**Brief:** Please write out everything from the line containing "The height and width of the screenshot is (867, 1400)." down to the line containing "I will 1325,29.", copying these entries exactly and including both end lines.

**Entries:**
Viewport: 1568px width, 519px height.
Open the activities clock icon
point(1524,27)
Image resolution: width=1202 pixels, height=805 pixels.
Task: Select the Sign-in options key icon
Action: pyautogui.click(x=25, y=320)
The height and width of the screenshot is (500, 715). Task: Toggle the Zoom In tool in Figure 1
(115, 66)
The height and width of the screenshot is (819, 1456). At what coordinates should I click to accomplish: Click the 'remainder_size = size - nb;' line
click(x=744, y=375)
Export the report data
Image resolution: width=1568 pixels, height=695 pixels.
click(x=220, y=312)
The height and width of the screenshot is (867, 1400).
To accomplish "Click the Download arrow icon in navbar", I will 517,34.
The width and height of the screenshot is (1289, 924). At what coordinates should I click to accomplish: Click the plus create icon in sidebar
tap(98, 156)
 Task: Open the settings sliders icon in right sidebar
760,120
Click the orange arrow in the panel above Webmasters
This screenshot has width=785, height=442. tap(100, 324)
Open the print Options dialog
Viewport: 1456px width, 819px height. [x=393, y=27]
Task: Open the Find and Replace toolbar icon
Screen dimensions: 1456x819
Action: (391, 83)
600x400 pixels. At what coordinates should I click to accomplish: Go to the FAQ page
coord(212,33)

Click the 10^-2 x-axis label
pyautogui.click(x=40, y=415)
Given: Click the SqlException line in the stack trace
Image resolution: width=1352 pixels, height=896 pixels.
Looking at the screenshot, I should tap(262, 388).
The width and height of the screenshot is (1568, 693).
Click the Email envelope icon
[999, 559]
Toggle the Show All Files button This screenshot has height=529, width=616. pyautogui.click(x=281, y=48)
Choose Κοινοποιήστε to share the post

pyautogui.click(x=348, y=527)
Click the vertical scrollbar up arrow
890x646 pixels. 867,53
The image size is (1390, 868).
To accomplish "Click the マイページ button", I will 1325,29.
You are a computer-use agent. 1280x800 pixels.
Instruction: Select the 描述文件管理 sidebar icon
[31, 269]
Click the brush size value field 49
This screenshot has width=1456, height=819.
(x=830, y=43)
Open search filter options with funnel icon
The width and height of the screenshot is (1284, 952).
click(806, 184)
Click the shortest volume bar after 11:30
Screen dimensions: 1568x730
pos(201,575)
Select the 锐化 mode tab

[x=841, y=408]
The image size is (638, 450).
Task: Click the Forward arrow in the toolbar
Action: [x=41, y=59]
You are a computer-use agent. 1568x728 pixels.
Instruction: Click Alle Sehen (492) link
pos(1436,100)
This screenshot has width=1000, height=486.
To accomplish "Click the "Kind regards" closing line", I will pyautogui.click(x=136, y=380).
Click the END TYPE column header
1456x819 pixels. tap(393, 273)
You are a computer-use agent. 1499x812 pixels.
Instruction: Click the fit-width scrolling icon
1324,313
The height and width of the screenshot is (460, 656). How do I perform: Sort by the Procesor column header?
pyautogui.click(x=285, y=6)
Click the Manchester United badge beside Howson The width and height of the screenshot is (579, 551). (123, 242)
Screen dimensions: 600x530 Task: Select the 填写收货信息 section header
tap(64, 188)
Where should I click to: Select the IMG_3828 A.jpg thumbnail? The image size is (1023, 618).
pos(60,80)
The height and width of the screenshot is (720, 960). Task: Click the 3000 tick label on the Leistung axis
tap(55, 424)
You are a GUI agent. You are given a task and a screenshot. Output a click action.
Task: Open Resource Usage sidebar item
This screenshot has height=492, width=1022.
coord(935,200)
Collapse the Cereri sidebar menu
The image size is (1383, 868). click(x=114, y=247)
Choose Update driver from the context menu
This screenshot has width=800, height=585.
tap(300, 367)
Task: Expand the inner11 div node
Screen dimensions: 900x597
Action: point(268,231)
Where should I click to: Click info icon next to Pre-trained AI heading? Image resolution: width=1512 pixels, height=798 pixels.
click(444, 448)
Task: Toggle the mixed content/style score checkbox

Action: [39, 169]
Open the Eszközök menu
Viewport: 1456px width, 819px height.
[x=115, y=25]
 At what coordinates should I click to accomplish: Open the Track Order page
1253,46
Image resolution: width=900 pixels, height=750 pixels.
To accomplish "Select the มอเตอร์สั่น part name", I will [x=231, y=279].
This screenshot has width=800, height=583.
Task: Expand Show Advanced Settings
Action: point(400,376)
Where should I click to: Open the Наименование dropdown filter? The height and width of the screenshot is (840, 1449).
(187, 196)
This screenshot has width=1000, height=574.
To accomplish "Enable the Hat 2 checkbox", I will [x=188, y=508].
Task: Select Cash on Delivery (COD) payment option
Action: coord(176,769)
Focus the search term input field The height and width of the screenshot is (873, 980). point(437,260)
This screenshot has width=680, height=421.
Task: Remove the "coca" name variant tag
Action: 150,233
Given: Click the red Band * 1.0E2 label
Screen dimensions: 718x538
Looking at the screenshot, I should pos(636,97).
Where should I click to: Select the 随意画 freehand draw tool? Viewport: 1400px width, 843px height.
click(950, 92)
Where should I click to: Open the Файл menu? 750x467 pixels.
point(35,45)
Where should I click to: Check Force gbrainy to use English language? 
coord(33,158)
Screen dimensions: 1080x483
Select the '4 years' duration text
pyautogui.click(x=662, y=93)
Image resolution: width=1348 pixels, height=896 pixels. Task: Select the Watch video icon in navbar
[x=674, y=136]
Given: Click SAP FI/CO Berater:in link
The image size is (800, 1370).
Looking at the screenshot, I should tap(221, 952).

**Reply to the task:**
The height and width of the screenshot is (867, 1400).
To accomplish "Click the Download arrow icon in navbar", I will 517,34.
The width and height of the screenshot is (1289, 924). At what coordinates should I click to accomplish: Click the plus create icon in sidebar
tap(98, 156)
 Task: Open the settings sliders icon in right sidebar
760,120
Click the orange arrow in the panel above Webmasters
This screenshot has width=785, height=442. tap(100, 324)
Open the print Options dialog
Viewport: 1456px width, 819px height. [x=393, y=27]
Task: Open the Find and Replace toolbar icon
Screen dimensions: 1456x819
Action: (391, 83)
600x400 pixels. At what coordinates should I click to accomplish: Go to the FAQ page
coord(212,33)

Click the 10^-2 x-axis label
pyautogui.click(x=40, y=415)
Given: Click the SqlException line in the stack trace
Image resolution: width=1352 pixels, height=896 pixels.
Looking at the screenshot, I should tap(262, 388).
The width and height of the screenshot is (1568, 693).
Click the Email envelope icon
[999, 559]
Toggle the Show All Files button This screenshot has height=529, width=616. pyautogui.click(x=281, y=48)
Choose Κοινοποιήστε to share the post

pyautogui.click(x=348, y=527)
Click the vertical scrollbar up arrow
890x646 pixels. 867,53
The image size is (1390, 868).
To accomplish "Click the マイページ button", I will 1325,29.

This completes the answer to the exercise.